═══ SUPPLIED MATERIAL ═══

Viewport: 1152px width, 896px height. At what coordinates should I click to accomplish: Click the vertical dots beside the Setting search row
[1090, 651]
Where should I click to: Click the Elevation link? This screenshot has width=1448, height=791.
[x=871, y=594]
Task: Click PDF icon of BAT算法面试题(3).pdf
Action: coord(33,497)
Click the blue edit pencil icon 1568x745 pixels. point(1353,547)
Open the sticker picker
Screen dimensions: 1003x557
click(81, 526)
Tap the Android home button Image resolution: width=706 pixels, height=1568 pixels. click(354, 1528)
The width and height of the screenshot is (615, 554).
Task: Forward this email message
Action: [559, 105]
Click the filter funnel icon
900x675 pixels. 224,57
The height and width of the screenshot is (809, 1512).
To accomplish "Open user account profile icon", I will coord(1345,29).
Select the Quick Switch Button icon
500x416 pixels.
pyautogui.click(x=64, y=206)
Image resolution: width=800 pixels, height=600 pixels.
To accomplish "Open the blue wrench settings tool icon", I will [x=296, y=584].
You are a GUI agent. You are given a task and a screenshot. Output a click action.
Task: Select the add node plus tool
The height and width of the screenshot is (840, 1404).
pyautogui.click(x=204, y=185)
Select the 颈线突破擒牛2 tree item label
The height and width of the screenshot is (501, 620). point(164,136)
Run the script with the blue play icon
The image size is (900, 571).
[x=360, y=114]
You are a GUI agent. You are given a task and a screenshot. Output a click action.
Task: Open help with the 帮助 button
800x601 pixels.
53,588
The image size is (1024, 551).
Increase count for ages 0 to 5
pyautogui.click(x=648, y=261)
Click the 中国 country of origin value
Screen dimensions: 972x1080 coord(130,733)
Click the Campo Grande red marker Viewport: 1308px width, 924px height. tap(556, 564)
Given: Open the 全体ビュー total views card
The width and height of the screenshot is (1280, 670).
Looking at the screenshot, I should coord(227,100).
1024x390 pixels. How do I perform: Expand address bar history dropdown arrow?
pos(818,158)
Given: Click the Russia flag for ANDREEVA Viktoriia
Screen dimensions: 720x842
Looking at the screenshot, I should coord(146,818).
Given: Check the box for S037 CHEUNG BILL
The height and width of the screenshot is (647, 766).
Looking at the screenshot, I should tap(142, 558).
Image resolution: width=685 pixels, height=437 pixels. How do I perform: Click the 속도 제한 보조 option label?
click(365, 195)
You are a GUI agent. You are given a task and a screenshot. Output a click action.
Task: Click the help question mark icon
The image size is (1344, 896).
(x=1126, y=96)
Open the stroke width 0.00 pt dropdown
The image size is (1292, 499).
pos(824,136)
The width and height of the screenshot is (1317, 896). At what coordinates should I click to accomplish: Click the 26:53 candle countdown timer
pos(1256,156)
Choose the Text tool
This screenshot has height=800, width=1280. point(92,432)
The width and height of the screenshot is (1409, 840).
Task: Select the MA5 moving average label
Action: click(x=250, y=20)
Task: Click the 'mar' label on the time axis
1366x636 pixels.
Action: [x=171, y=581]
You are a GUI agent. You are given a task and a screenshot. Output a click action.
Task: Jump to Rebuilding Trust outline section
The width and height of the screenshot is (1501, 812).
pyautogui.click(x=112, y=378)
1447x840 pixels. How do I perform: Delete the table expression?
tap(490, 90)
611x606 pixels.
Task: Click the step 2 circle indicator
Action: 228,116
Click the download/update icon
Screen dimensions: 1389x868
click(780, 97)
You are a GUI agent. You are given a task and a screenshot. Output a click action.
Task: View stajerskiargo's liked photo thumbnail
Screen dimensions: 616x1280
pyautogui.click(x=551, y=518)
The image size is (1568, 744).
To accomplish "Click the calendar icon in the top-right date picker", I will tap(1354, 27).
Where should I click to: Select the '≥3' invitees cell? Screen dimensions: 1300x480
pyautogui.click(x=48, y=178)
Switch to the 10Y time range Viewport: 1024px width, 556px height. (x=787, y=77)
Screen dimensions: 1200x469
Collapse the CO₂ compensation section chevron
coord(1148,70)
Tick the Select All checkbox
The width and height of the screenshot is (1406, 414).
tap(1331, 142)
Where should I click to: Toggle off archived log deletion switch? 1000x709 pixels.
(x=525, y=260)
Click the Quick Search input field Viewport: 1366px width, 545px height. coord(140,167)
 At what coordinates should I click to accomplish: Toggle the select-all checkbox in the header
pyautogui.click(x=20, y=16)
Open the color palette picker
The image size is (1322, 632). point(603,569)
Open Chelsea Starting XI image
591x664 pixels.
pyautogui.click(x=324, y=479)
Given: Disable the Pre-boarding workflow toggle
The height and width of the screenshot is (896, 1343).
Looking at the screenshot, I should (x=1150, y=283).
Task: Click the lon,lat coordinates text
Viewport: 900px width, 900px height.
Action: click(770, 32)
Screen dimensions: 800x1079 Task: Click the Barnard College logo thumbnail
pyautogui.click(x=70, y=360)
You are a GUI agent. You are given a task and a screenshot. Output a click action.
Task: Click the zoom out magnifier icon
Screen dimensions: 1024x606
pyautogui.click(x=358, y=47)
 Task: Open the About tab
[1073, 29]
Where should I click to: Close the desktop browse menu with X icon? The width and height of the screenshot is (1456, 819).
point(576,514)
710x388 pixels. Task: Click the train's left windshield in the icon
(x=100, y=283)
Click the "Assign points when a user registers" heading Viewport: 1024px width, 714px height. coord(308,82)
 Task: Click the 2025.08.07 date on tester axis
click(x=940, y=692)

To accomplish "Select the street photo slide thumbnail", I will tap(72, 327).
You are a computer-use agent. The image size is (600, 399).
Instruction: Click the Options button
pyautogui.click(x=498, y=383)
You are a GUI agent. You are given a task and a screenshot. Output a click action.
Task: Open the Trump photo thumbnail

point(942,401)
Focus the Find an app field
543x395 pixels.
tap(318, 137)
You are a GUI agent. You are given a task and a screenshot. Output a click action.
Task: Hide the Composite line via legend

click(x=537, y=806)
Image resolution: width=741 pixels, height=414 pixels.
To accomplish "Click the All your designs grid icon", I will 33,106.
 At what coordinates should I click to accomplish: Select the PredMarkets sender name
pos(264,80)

═══

THE PROBLEM =
Set out every line of the items above as a numbered list, leaving out the blank lines.

FINISHED ANSWER =
1. Viewport: 1152px width, 896px height. At what coordinates should I click to accomplish: Click the vertical dots beside the Setting search row
2. [1090, 651]
3. Where should I click to: Click the Elevation link? This screenshot has width=1448, height=791.
4. [x=871, y=594]
5. Task: Click PDF icon of BAT算法面试题(3).pdf
6. Action: coord(33,497)
7. Click the blue edit pencil icon 1568x745 pixels. point(1353,547)
8. Open the sticker picker
9. Screen dimensions: 1003x557
10. click(81, 526)
11. Tap the Android home button Image resolution: width=706 pixels, height=1568 pixels. click(354, 1528)
12. The width and height of the screenshot is (615, 554).
13. Task: Forward this email message
14. Action: [559, 105]
15. Click the filter funnel icon
16. 900x675 pixels. 224,57
17. The height and width of the screenshot is (809, 1512).
18. To accomplish "Open user account profile icon", I will coord(1345,29).
19. Select the Quick Switch Button icon
20. 500x416 pixels.
21. pyautogui.click(x=64, y=206)
22. Image resolution: width=800 pixels, height=600 pixels.
23. To accomplish "Open the blue wrench settings tool icon", I will [x=296, y=584].
24. You are a GUI agent. You are given a task and a screenshot. Output a click action.
25. Task: Select the add node plus tool
26. The height and width of the screenshot is (840, 1404).
27. pyautogui.click(x=204, y=185)
28. Select the 颈线突破擒牛2 tree item label
29. The height and width of the screenshot is (501, 620). point(164,136)
30. Run the script with the blue play icon
31. The image size is (900, 571).
32. [x=360, y=114]
33. You are a GUI agent. You are given a task and a screenshot. Output a click action.
34. Task: Open help with the 帮助 button
35. 800x601 pixels.
36. 53,588
37. The image size is (1024, 551).
38. Increase count for ages 0 to 5
39. pyautogui.click(x=648, y=261)
40. Click the 中国 country of origin value
41. Screen dimensions: 972x1080 coord(130,733)
42. Click the Campo Grande red marker Viewport: 1308px width, 924px height. tap(556, 564)
43. Given: Open the 全体ビュー total views card
44. The width and height of the screenshot is (1280, 670).
45. Looking at the screenshot, I should coord(227,100).
46. 1024x390 pixels. How do I perform: Expand address bar history dropdown arrow?
47. pos(818,158)
48. Given: Click the Russia flag for ANDREEVA Viktoriia
49. Screen dimensions: 720x842
50. Looking at the screenshot, I should coord(146,818).
51. Given: Check the box for S037 CHEUNG BILL
52. The height and width of the screenshot is (647, 766).
53. Looking at the screenshot, I should tap(142, 558).
54. Image resolution: width=685 pixels, height=437 pixels. How do I perform: Click the 속도 제한 보조 option label?
55. click(365, 195)
56. You are a GUI agent. You are given a task and a screenshot. Output a click action.
57. Task: Click the help question mark icon
58. The image size is (1344, 896).
59. (x=1126, y=96)
60. Open the stroke width 0.00 pt dropdown
61. The image size is (1292, 499).
62. pos(824,136)
63. The width and height of the screenshot is (1317, 896). At what coordinates should I click to accomplish: Click the 26:53 candle countdown timer
64. pos(1256,156)
65. Choose the Text tool
66. This screenshot has height=800, width=1280. point(92,432)
67. The width and height of the screenshot is (1409, 840).
68. Task: Select the MA5 moving average label
69. Action: click(x=250, y=20)
70. Task: Click the 'mar' label on the time axis
71. 1366x636 pixels.
72. Action: [x=171, y=581]
73. You are a GUI agent. You are given a task and a screenshot. Output a click action.
74. Task: Jump to Rebuilding Trust outline section
75. The width and height of the screenshot is (1501, 812).
76. pyautogui.click(x=112, y=378)
77. 1447x840 pixels. How do I perform: Delete the table expression?
78. tap(490, 90)
79. 611x606 pixels.
80. Task: Click the step 2 circle indicator
81. Action: 228,116
82. Click the download/update icon
83. Screen dimensions: 1389x868
84. click(780, 97)
85. You are a GUI agent. You are given a task and a screenshot. Output a click action.
86. Task: View stajerskiargo's liked photo thumbnail
87. Screen dimensions: 616x1280
88. pyautogui.click(x=551, y=518)
89. The image size is (1568, 744).
90. To accomplish "Click the calendar icon in the top-right date picker", I will tap(1354, 27).
91. Where should I click to: Select the '≥3' invitees cell? Screen dimensions: 1300x480
92. pyautogui.click(x=48, y=178)
93. Switch to the 10Y time range Viewport: 1024px width, 556px height. (x=787, y=77)
94. Screen dimensions: 1200x469
95. Collapse the CO₂ compensation section chevron
96. coord(1148,70)
97. Tick the Select All checkbox
98. The width and height of the screenshot is (1406, 414).
99. tap(1331, 142)
100. Where should I click to: Toggle off archived log deletion switch? 1000x709 pixels.
101. (x=525, y=260)
102. Click the Quick Search input field Viewport: 1366px width, 545px height. coord(140,167)
103.  At what coordinates should I click to accomplish: Toggle the select-all checkbox in the header
104. pyautogui.click(x=20, y=16)
105. Open the color palette picker
106. The image size is (1322, 632). point(603,569)
107. Open Chelsea Starting XI image
108. 591x664 pixels.
109. pyautogui.click(x=324, y=479)
110. Given: Disable the Pre-boarding workflow toggle
111. The height and width of the screenshot is (896, 1343).
112. Looking at the screenshot, I should (x=1150, y=283).
113. Task: Click the lon,lat coordinates text
114. Viewport: 900px width, 900px height.
115. Action: click(770, 32)
116. Screen dimensions: 800x1079 Task: Click the Barnard College logo thumbnail
117. pyautogui.click(x=70, y=360)
118. You are a GUI agent. You are given a task and a screenshot. Output a click action.
119. Task: Click the zoom out magnifier icon
120. Screen dimensions: 1024x606
121. pyautogui.click(x=358, y=47)
122.  Task: Open the About tab
123. [1073, 29]
124. Where should I click to: Close the desktop browse menu with X icon? The width and height of the screenshot is (1456, 819).
125. point(576,514)
126. 710x388 pixels. Task: Click the train's left windshield in the icon
127. (x=100, y=283)
128. Click the "Assign points when a user registers" heading Viewport: 1024px width, 714px height. coord(308,82)
129.  Task: Click the 2025.08.07 date on tester axis
130. click(x=940, y=692)
131. To accomplish "Select the street photo slide thumbnail", I will tap(72, 327).
132. You are a computer-use agent. The image size is (600, 399).
133. Instruction: Click the Options button
134. pyautogui.click(x=498, y=383)
135. You are a GUI agent. You are given a task and a screenshot. Output a click action.
136. Task: Open the Trump photo thumbnail
137. point(942,401)
138. Focus the Find an app field
139. 543x395 pixels.
140. tap(318, 137)
141. You are a GUI agent. You are given a task and a screenshot. Output a click action.
142. Task: Hide the Composite line via legend
143. click(x=537, y=806)
144. Image resolution: width=741 pixels, height=414 pixels.
145. To accomplish "Click the All your designs grid icon", I will 33,106.
146.  At what coordinates should I click to accomplish: Select the PredMarkets sender name
147. pos(264,80)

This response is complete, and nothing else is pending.